What Crosses Foresters Minds When Accessing a Wood Lot

A forester's job starts before they even step foot onto any wood lot. Often, this begins with the forester discussing with the landowner what their goals and objectives for the lot are, and what plans they have for the future. What is their outlook on the property? When was it last harvested? Will the lot be kept in the family or sold? Or it could even be about certain hardwood species concerns. Such as a landowner wanting to harvest all of the Ash on their property ahead of the Emerald Ash Borer.

While there are numerous other thoughts and considerations that a forester makes, here are a few thoughts from some of our Foresters on what they look for when they are marking trees in the name of promoting responsible forest management.  DSC5922

Looking for the Good and the Bad. When foresters enter the woods, they aren’t necessarily always looking for the biggest and best trees all the time. Sometimes, part of responsible forest management is selecting trees that have flaws and harvesting them before they hit a state of decline.  

For example, a Hard Maple tree that may have a basil wound, dead limbs up in the crown, or scars from sugar maple borer may be a tree that is worth selecting because it helps to manage the stand properly and can also produce quality lumber before it is on its way out.  

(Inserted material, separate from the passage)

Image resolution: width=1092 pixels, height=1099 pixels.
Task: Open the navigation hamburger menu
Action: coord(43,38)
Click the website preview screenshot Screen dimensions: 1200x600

Stumps. It typically takes 40 years for tree stumps to decompose. If a forester enters a woodlot and notices that it is bereft of decomposing stumps, they know that the lot has not been harvested from in quite some time. This is a great time for a forester to use their experience and knowledge to mark the wood lot to ensure long term success of the timber stand.  

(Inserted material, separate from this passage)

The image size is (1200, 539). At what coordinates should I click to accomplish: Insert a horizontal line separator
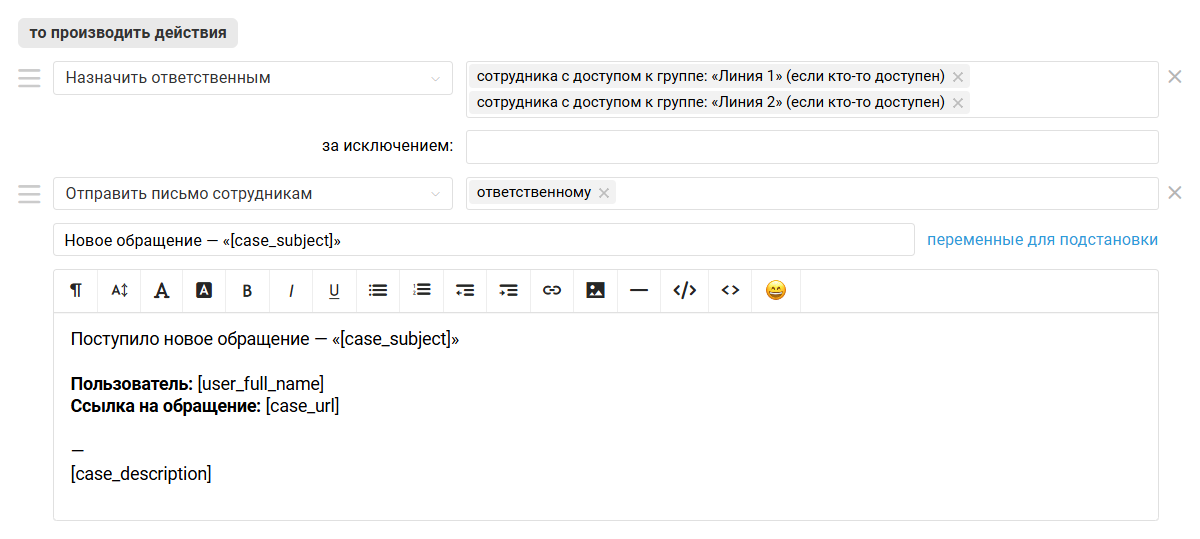tap(639, 291)
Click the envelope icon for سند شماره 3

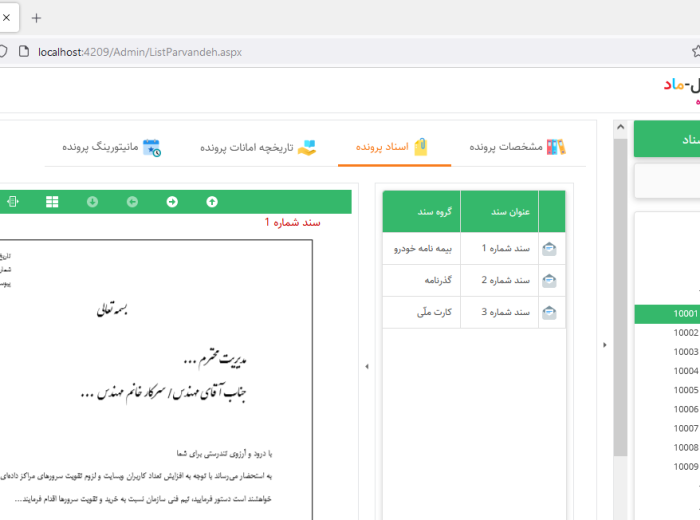click(x=549, y=313)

Indicator Species. Sometimes these indicator species can show the potential for very good tree growth in that area.  For example, Maiden Hair fern is sometimes an indicator species for high-quality silver back maple.  

Selecting one tree over another. What might be a reason a Forester would choose to mark one tree over another? Many times it can be to allow the superior tree to pass on its genetics to the next generation and improve the forest. For example, a forester sees two trees of the same species in close proximity to each other and are around the same age. One tree maybe 17 inches in diameter, and the other 20 inches in diameter. The forester may reach the conclusion that the 20-inch tree is genetically superior, and the 17-inch tree would be marked because it wasn’t able to out-compete the other tree.  

Tree Spacing. Tree spacing is part of Species Management. While walking through the lot foresters take note of the species that are in these woods, Red Oak, White Oak, Hard Maple, Soft Maple, etc., and what would be the best way to manage them ensure the long-term health of the hardwood species in that forest. 

We want to optimize the growth of the residual stand after we are done thinning. This requires spacing the trees evenly throughout the stand to optimize the amount of sunlight they can intercept which correlates to better tree growth based on shade tolerance or intolerances.   

Sound timber management and good lumber production does not have to be mutually exclusive. A skilled forester can determine which trees should be taken out today and left for tomorrow as he/she is marking. With the ultimate goal being the success of the forest.